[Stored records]

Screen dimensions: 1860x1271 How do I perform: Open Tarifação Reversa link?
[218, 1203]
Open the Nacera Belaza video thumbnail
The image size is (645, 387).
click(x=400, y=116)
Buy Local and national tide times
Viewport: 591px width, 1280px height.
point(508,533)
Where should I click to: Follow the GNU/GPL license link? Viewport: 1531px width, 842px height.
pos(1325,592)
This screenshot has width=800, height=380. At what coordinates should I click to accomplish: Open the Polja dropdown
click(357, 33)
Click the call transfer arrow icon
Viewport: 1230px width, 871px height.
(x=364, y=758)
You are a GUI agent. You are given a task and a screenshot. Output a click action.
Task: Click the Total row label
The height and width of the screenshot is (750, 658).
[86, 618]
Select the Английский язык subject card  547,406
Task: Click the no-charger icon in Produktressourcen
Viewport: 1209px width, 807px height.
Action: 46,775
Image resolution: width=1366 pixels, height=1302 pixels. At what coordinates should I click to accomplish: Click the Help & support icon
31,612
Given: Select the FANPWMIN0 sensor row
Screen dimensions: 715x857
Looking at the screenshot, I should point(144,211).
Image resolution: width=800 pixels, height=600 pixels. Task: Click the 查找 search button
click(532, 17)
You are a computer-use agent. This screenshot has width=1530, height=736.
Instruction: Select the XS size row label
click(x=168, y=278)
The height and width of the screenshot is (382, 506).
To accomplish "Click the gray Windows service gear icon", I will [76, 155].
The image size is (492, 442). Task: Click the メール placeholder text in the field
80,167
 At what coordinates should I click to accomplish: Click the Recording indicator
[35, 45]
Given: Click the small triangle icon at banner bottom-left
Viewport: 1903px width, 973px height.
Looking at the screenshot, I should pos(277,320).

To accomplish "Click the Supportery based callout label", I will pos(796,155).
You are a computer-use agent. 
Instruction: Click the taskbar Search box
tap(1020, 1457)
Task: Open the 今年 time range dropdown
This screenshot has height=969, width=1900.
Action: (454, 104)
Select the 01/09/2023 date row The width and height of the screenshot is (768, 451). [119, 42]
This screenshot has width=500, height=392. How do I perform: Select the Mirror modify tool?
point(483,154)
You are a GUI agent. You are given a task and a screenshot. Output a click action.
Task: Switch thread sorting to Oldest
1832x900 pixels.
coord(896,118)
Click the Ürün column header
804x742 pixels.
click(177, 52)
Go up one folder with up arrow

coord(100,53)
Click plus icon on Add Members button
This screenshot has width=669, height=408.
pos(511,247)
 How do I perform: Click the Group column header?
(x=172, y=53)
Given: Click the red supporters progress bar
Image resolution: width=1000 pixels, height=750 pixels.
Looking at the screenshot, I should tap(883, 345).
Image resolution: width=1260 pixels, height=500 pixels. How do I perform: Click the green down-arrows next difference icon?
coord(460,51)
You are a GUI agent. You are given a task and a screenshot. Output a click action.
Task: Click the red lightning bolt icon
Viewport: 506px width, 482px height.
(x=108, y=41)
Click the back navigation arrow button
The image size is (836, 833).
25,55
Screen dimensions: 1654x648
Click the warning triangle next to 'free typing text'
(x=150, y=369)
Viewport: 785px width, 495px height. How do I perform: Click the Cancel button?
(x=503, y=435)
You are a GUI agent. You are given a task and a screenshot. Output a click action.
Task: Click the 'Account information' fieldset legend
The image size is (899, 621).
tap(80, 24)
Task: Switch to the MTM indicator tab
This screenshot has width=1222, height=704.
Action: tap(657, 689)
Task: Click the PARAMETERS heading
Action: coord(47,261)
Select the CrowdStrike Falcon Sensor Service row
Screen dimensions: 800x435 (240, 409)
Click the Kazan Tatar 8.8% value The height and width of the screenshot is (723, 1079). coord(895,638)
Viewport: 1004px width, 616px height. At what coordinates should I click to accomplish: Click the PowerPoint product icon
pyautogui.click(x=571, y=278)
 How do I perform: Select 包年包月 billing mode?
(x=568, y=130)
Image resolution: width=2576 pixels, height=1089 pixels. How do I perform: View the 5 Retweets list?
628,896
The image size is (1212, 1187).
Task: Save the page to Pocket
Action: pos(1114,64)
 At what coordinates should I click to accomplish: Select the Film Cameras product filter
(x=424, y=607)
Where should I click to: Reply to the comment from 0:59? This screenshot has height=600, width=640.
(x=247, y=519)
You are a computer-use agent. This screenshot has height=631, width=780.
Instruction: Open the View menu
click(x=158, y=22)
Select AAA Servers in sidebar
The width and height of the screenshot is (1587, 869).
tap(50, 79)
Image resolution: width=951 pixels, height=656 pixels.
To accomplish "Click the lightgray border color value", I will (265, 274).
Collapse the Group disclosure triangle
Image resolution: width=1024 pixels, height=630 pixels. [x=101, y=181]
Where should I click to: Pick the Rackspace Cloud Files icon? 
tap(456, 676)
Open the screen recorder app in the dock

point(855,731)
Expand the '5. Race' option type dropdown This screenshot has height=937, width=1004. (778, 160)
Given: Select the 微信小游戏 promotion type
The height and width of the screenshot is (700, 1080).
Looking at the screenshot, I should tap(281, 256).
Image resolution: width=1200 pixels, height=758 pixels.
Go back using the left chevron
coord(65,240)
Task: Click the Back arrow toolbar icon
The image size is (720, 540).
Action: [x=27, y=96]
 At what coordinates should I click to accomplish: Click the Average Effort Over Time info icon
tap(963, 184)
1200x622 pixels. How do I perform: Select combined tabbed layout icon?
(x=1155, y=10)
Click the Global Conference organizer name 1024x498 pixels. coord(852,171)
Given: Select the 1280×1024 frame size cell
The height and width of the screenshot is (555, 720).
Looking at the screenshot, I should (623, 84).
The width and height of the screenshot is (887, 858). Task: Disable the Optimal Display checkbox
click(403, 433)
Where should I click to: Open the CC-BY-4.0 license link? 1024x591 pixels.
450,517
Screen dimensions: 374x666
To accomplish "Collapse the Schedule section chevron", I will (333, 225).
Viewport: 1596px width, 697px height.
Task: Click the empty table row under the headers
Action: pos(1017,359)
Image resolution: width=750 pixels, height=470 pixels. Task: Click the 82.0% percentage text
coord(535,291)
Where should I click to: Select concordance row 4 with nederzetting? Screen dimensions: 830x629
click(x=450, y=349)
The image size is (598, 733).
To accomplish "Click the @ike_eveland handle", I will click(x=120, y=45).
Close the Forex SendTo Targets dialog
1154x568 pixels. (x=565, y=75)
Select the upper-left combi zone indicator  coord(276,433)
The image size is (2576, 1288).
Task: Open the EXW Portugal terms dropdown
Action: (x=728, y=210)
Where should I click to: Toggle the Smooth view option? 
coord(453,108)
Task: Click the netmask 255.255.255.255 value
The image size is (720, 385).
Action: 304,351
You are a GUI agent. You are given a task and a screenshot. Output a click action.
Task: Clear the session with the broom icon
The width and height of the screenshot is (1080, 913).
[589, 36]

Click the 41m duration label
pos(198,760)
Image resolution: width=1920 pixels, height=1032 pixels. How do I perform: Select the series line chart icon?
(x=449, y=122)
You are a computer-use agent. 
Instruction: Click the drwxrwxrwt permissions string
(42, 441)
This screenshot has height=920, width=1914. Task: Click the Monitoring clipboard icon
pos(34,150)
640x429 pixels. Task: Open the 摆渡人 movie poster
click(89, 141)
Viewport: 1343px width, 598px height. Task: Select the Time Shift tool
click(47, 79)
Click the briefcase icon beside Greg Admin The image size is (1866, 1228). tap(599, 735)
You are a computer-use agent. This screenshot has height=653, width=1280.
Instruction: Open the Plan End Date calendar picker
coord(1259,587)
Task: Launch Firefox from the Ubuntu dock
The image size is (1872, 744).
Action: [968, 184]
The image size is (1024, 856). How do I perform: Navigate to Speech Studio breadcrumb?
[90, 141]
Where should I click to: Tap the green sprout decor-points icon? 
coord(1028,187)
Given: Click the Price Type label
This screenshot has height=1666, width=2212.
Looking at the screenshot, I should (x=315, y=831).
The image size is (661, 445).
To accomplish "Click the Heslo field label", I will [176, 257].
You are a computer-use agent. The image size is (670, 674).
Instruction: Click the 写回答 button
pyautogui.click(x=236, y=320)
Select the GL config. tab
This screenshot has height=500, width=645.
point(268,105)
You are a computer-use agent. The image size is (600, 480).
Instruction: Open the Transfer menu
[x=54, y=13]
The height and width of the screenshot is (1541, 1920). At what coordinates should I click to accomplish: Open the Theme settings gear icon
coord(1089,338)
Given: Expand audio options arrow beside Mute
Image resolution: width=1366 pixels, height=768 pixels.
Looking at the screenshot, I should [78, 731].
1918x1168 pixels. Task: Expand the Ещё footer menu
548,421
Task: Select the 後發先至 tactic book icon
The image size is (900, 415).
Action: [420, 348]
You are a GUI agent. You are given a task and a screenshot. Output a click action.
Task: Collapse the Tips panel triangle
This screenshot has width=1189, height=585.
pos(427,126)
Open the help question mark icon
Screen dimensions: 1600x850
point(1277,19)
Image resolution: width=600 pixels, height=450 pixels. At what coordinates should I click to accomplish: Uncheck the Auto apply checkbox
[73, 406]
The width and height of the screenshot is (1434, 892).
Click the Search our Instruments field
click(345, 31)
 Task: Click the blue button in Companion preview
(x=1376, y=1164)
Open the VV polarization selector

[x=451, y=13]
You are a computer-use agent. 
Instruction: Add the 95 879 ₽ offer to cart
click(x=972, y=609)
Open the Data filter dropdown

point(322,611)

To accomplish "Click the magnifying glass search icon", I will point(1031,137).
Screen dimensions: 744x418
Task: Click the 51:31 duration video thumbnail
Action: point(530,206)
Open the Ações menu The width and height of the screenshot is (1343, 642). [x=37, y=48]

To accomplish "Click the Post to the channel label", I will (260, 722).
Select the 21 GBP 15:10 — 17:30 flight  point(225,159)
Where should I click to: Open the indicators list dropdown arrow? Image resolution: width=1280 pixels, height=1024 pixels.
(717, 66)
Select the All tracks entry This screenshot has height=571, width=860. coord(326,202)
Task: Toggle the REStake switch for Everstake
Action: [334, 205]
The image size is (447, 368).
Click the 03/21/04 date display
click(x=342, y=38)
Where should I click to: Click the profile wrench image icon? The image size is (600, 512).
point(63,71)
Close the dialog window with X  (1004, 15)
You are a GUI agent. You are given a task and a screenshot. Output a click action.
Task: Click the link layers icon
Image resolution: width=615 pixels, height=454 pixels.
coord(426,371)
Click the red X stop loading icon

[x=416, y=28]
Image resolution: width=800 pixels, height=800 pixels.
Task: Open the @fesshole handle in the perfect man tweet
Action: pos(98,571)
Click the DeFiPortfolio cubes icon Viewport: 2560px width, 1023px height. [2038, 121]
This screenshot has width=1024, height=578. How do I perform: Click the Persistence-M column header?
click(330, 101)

- [What is needed]
Given the records above, reproduce precisely and only the lines between the line holding "Task: Click the no-charger" and the line holding "has width=1530, height=736.", inclusive.

- [Solution]
Task: Click the no-charger icon in Produktressourcen
Viewport: 1209px width, 807px height.
Action: 46,775
Image resolution: width=1366 pixels, height=1302 pixels. At what coordinates should I click to accomplish: Click the Help & support icon
31,612
Given: Select the FANPWMIN0 sensor row
Screen dimensions: 715x857
Looking at the screenshot, I should point(144,211).
Image resolution: width=800 pixels, height=600 pixels. Task: Click the 查找 search button
click(532, 17)
You are a computer-use agent. This screenshot has width=1530, height=736.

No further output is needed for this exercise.